SHORT PROBLEM: Copy out the full description of the circuitforge_core.video package change below, word for word.

** start of DOCUMENT EXCERPT **

Add the circuitforge_core.video package implementing the cf-video inference
service managed by cf-orch.
Service endpoints:
GET /health — liveness check; model name + VRAM
POST /caption — dense scene description + timestamped event list
POST /find — temporal grounding of a natural-language event query
Backend hierarchy:
VideoBackend (Protocol)
MarlinBackend — NemoStation/Marlin-2B via transformers>=5.7.0
MockVideoBackend — deterministic stub; no GPU required
Pydantic request/response models enforce parameter bounds at the API
boundary (max_new_tokens ge/le, event min_length=1). Span is serialized
as list[float] | None for JSON compatibility.
MarlinBackend loads eagerly in __init__ so cf-orch's 2-second liveness
poll catches load failures immediately. FORCE_QWENVL_VIDEO_READER env var
defaults to torchcodec (faster than av path) before transformers import.
pyproject.toml extras:
video-marlin — torch, transformers, torchcodec, qwen-vl-utils, av, Pillow
video-service — video-marlin + fastapi + uvicorn
Test coverage: 46 tests across test_mock_backend.py and test_app.py.
All passing without GPU or real video file.
Closes: #71

** end of DOCUMENT EXCERPT **
** start of EXTRACTED RECORDS **

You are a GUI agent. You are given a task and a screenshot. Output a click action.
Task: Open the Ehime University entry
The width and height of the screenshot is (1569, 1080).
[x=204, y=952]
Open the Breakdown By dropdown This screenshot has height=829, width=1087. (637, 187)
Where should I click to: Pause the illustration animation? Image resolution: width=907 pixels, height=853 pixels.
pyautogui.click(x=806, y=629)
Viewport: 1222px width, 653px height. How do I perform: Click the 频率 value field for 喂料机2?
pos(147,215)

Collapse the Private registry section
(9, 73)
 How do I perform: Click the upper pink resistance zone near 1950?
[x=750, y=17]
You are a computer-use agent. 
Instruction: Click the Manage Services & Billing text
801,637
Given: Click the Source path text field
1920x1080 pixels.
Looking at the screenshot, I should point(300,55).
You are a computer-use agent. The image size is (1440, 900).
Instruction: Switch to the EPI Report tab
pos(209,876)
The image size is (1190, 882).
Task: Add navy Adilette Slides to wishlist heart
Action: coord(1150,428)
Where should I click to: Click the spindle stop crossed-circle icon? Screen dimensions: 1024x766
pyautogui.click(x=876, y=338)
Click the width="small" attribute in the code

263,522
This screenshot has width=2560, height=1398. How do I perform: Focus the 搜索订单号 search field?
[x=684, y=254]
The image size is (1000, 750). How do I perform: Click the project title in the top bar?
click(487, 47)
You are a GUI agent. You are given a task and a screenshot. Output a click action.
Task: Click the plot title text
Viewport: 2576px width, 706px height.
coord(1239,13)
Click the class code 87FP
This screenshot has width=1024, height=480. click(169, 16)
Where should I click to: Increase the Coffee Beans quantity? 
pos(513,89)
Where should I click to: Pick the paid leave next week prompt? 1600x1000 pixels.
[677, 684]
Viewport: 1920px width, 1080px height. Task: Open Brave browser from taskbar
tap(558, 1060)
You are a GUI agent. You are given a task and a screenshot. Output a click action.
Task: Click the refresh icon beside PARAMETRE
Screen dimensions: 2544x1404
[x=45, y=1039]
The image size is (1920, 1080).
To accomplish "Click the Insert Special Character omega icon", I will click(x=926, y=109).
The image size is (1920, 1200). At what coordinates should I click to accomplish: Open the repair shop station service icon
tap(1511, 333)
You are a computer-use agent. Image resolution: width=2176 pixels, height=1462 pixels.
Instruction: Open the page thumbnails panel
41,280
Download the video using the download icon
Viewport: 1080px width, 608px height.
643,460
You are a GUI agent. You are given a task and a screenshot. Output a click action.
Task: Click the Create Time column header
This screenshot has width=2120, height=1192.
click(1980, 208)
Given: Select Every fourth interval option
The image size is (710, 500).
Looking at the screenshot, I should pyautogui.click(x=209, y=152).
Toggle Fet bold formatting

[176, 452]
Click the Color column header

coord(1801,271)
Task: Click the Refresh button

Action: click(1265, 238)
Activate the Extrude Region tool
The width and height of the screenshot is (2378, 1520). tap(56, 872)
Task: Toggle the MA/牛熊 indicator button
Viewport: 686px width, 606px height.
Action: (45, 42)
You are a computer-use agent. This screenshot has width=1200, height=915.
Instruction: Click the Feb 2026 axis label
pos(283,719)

** end of EXTRACTED RECORDS **

SOLUTION BELOW:
Add the circuitforge_core.video package implementing the cf-video inference
service managed by cf-orch.
Service endpoints:
GET /health — liveness check; model name + VRAM
POST /caption — dense scene description + timestamped event list
POST /find — temporal grounding of a natural-language event query
Backend hierarchy:
VideoBackend (Protocol)
MarlinBackend — NemoStation/Marlin-2B via transformers>=5.7.0
MockVideoBackend — deterministic stub; no GPU required
Pydantic request/response models enforce parameter bounds at the API
boundary (max_new_tokens ge/le, event min_length=1). Span is serialized
as list[float] | None for JSON compatibility.
MarlinBackend loads eagerly in __init__ so cf-orch's 2-second liveness
poll catches load failures immediately. FORCE_QWENVL_VIDEO_READER env var
defaults to torchcodec (faster than av path) before transformers import.
pyproject.toml extras:
video-marlin — torch, transformers, torchcodec, qwen-vl-utils, av, Pillow
video-service — video-marlin + fastapi + uvicorn
Test coverage: 46 tests across test_mock_backend.py and test_app.py.
All passing without GPU or real video file.
Closes: #71